Lines before the one containing "Click the Testimonials heading" are not wanted; restate the rest below word for word, through the last line, but drop any pictures.

-.-.-

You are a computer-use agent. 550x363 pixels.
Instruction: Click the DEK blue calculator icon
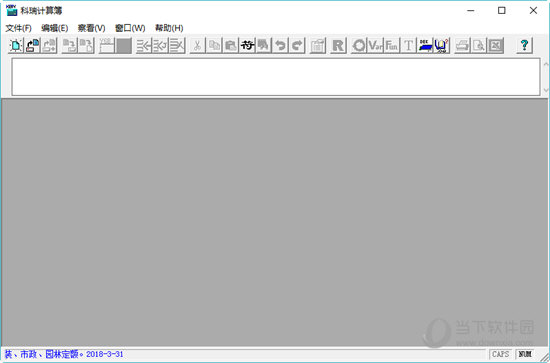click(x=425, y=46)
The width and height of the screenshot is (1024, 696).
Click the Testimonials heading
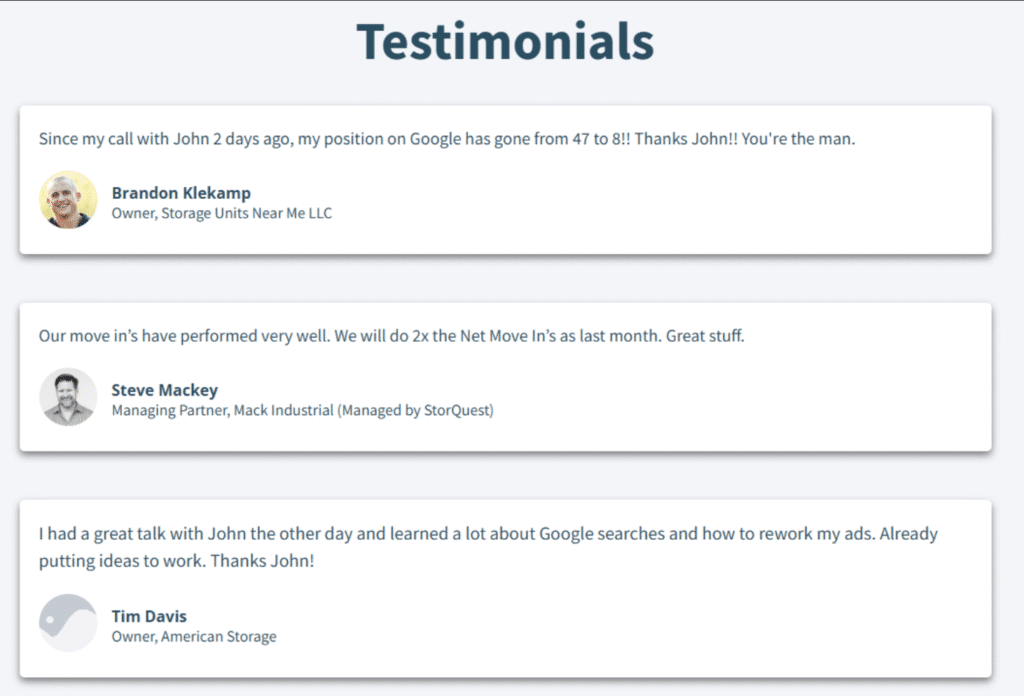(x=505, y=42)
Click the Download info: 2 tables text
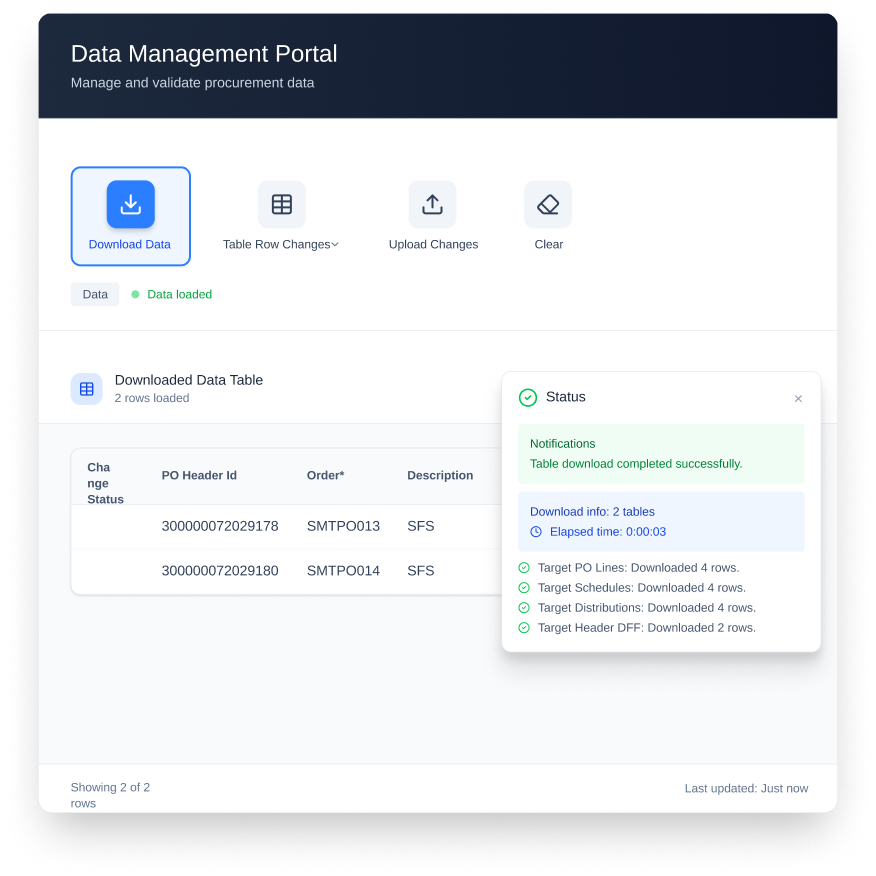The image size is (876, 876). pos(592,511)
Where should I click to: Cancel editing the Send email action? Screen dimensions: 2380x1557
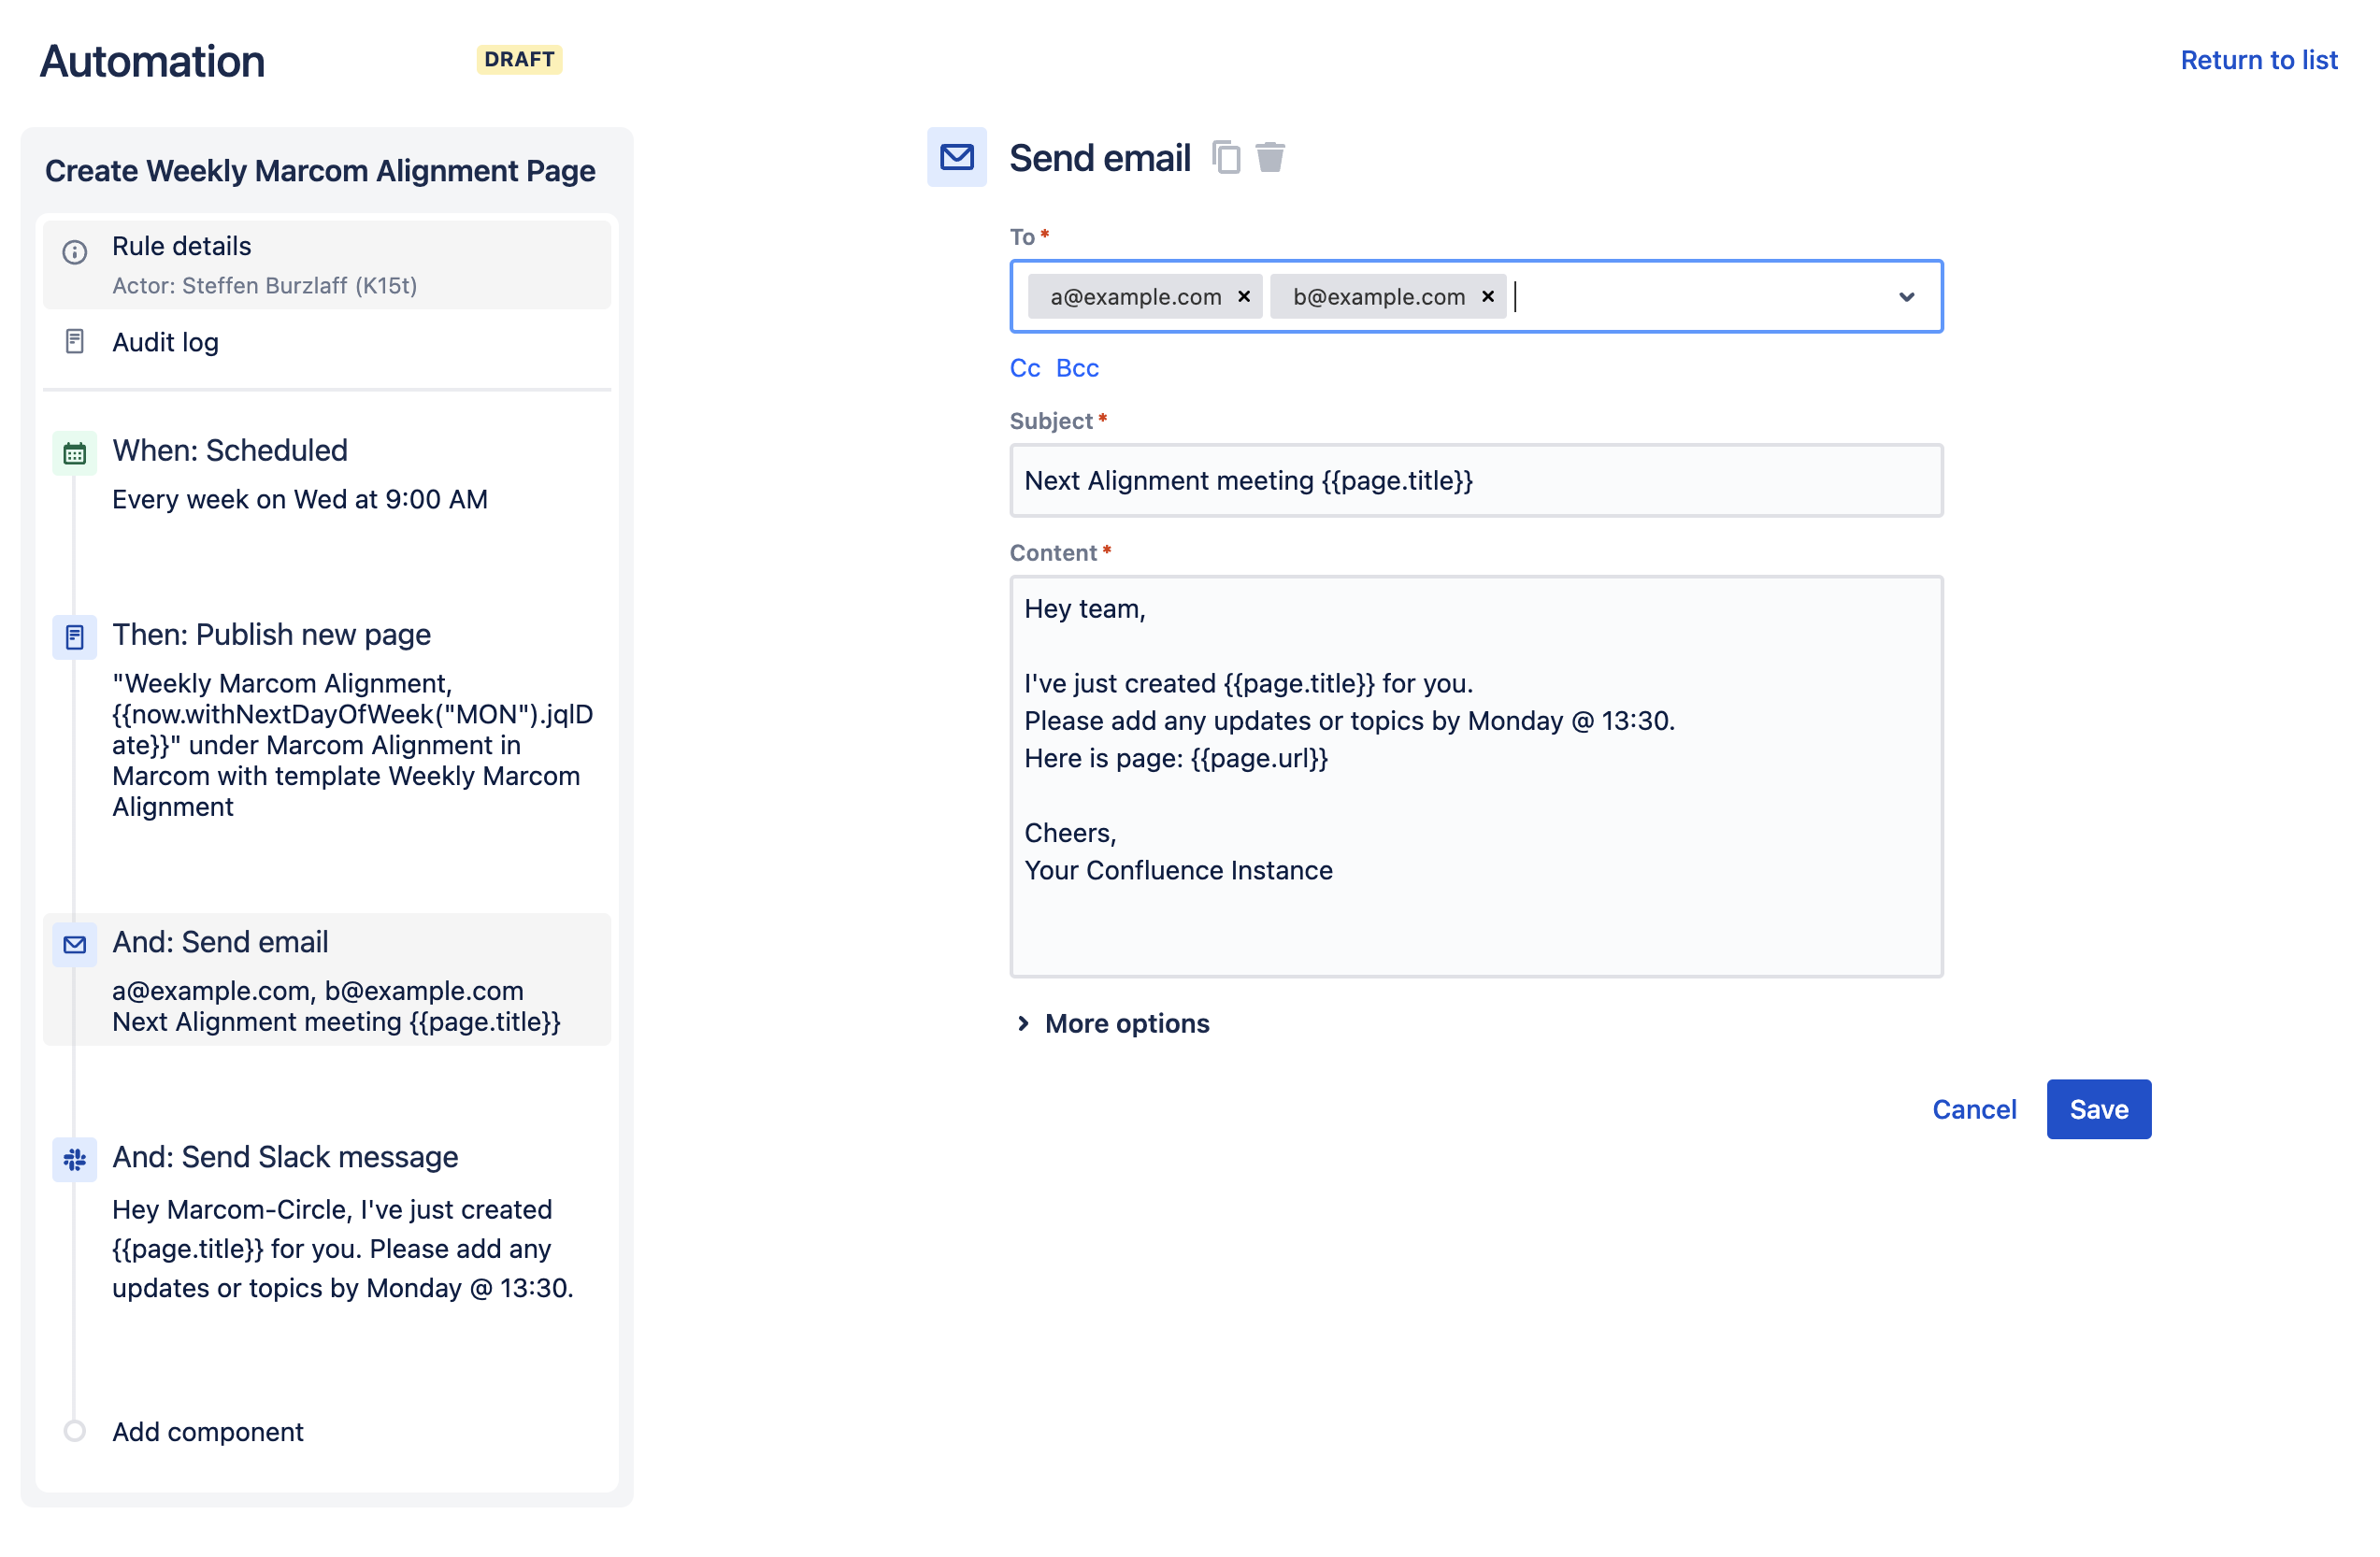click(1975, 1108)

-.-.-

**RESPONSE:**
Click the Testimonials heading
(x=505, y=42)
Click the Download info: 2 tables text
The image size is (876, 876). pos(592,511)
Where should I click to: Cancel editing the Send email action? Screen dimensions: 2380x1557
click(1975, 1108)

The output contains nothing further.